L’IRRINUNCIABILE DELLA SCUOLA PER MAGISTRATI
AUTONOMIA
Caro direttore, come era forse prevedibile, la polemica nata nelle mailing list dei magistrati, e proseguita sui giornali, sull’incontro che avrebbe dovuto avere luogo presso la Scuola della Magistratura, nell’ambito di un corso sulla «giustizia riparativa» con le «testimonianze» (non lezioni) di tre familiari di vittime del terrorismo ( Agnese Moro, Manlio Milani, Sabina Rossa) e di due ex terroristi dissociati e da tempo reinseriti nella società (Adriana Faranda e Franco Bonisoli), non ha prodotto solo lo spiacevole annullamento in extremis dell’incontro medesimo. Essa ha fatto levare voci, anche autorevoli (come quella di Luca Palamara, membro del Csm, sul Corriere dell’8 febbraio) che chiedono di eliminare o di ridurre l’autonomia della Scuola e di ricondurre la formazione dei magistrati direttamente sotto il controllo del Consiglio Superiore.

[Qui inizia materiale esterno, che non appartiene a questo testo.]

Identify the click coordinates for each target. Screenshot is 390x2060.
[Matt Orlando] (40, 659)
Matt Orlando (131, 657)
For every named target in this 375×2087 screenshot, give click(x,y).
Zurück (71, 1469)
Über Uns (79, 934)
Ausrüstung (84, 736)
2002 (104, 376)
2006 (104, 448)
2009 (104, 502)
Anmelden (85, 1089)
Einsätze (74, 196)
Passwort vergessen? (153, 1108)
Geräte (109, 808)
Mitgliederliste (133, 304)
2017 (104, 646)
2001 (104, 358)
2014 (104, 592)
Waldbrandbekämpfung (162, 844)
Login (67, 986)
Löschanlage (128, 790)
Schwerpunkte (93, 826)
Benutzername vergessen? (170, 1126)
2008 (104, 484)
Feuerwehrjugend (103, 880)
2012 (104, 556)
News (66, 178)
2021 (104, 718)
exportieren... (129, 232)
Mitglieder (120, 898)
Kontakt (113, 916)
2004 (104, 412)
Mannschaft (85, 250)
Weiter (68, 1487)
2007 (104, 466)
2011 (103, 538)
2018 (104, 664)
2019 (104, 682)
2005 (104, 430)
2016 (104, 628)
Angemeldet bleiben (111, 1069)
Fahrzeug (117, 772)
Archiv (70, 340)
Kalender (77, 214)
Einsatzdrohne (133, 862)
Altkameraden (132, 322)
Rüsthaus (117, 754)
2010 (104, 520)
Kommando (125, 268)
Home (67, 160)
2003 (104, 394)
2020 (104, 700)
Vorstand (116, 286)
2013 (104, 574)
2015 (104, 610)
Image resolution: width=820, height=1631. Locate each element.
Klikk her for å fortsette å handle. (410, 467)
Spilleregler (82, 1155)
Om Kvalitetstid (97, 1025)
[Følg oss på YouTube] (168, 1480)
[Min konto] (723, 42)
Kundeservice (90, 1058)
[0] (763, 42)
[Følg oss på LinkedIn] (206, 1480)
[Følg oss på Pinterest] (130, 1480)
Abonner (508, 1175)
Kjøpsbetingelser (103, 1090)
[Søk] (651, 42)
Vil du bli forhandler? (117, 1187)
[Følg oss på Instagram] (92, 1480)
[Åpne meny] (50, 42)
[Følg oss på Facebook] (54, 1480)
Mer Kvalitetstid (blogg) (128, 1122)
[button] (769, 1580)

Che la Scuola non fosse da tutti amata nell’ambito della magistratura era chiaro fin dall’inizio: nata nel 2006 da una legge promossa dall’allora Guardasigilli Castelli, con l’impronta «leghista» delle tre sedi previste (Nord, Centro e Sud, poi ridotte a una), rivisitata sotto il profilo normativo nel 2007 (Guardasigilli Mastella), e per cinque anni rimasta sulla carta, solo nel novembre 2011 — ministro della Giustizia Paola Severino — poté avviare la propria attività fra lo scetticismo generale, senza avere ancora né sedi, né personale, e solo dall’ottobre 2012 poté dare inizio ai propri corsi. Quattro anni di intensa attività hanno mostrato che non solo era possibile, ma era utile avere la Scuola. Il dialogo e la collaborazione con il Consiglio Superiore e con il ministro (gli organi a cui risalgono anche le nomine dei componenti del direttivo della Scuola) non sono mai mancati. Essa formula i propri programmi tenendo conto, come prevede la legge, delle linee programmatiche dettate dal Consiglio e dal ministro, ma è poi autonoma nella organizzazione dei corsi e nella scelta dei docenti, in un quadro di apertura e di pluralismo culturale e scientifico. In ognuno degli scorsi quattro anni cinque-seimila magistrati, di nuova nomina e già in servizio, si sono avvalsi della sua attività formativa: i partecipanti, ogni volta invitati ad esprimere le proprie valutazioni anonime, hanno espresso in genere largo apprezzamento sui contenuti dei corsi. Anche il corso in questione, per quanto ne so, ha visto largamente prevalenti le opinioni di magistrati partecipanti che dissentivano rispetto all’annullamento dell’incontro «incriminato». Discutere di «giustizia riparativa», in un contesto di grande serietà scientifica e culturale, con docenti autorevoli, e anche ascoltando testimonianze di chi da tempo ha condotto esperienze significative in questo campo, era ed è infatti pienamente conforme alle finalità della Scuola.
L’autonomia di questa è necessaria: la formazione, iniziale e continua, dei magistrati è chiamata a fornire ad essi strumenti culturali e occasioni di confronto affinché nel «servizio giustizia» sia non solo garantita l’indipendenza del giudiziario dagli altri poteri, ma sia anche assicurata la necessaria apertura alla società e alle sue esigenze. Una formazione solo tecnico-giuridica, o solo autoreferenziale, «di categoria», non può servire allo scopo. La Costituzione ha voluto che la magistratura avesse un suo governo autonomo ( il Csm) per sottrarla alle indebite influenze di altri poteri, ma non ha voluto che essa si costituisse come un «corpo separato»: tale invece rischierebbe concretamente di essere se la formazione si chiudesse verso l’esterno e finisse per asservirsi strettamente a logiche di categoria o alle maggioranze «politiche» che si formano nel Consiglio Superiore.